Chung, the South's point man on Pyongyang, noted Korea has said it has atomic weapons at least 10 times since 2003.
"It's definite that North Korea possesses 10 to 14 kilograms of plutonium that can make one or two nuclear weapons," he said. However, he said there was no "conclusive evidence that North Korea made plutonium bombs" with the material, but that other countries suspect North Korea has one or two nuclear bombs.
Chung urged North Korea to embrace the spirit of denuclearization, saying it will "be difficult for North Korea to become a trusted member of the international community if it holds and develops nuclear weapons."

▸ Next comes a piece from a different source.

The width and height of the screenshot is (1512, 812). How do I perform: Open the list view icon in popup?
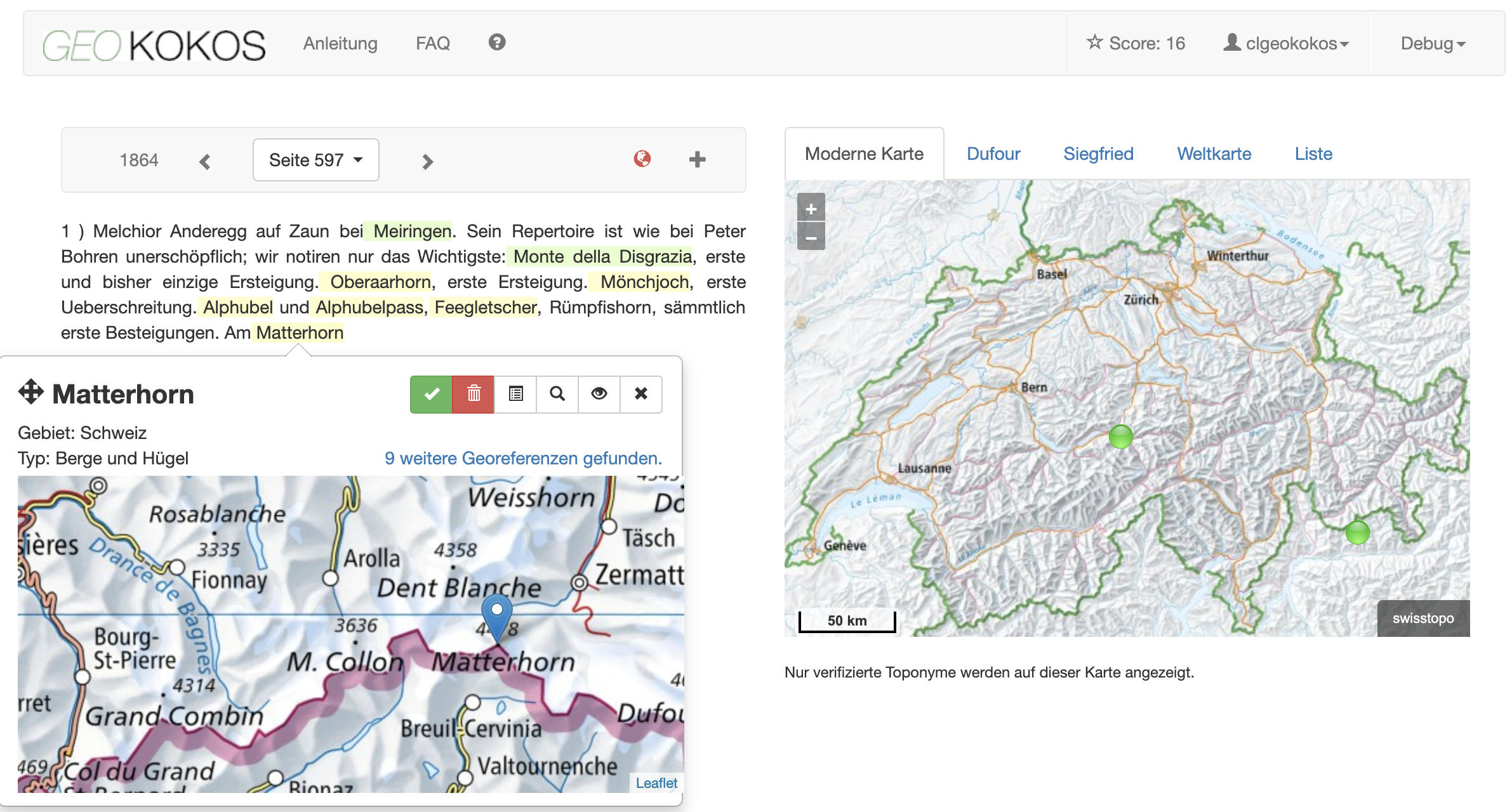[515, 394]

Also Monday, South Korean President Roh Moo-hyun (search) received a report from his top security aides about the North's latest statement on its nuclear program, and ordered them to "carefully handle" the issue, Roh's office said without giving further details.

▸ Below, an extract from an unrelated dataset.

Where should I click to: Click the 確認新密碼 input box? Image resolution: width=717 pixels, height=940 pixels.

Opposition lawmakers were skeptical about Chung's optimism over the nuclear situation and charged that the government was not pushing the North hard enough to return to the negotiating table.
"When a father wants his son to quit smoking ... shouldn't he stop giving his son money to buy cigarettes?" said Hong Joon-pyo of the main opposition Grand National Party. "Peaceful resolution is good, but the government lacks concrete measures."
South Korean Foreign Minister Ban Ki-moon was scheduled to meet Secretary of State Condoleezza Rice (search) on Monday in Washington amid U.S efforts to coax North Korea back to six-nation talks on ending the North's nuclear program.
North Korea accuses the United States of planning to invade and says it needs nuclear weapons to defend itself. Washington denies it intends to attack and insists that the communist North return to the talks, which also involve South Korea, China, Russia and Japan.
The parties have also urged Beijing — Pyongyang's last major ally and a key supplier of food and energy to the impoverished country — to use its influence over North Korea. China pledged over the weekend to try to revive the talks and on Monday said it was reaching out to Russia for help.
"The Chinese side will make the utmost effort to work with the related parties, including Russia, to promote the process of the six-party talks," Chinese Foreign Minister Li Zhaoxing told his Russian counterpart Sergey Lavrov in a telephone call, the Chinese government said.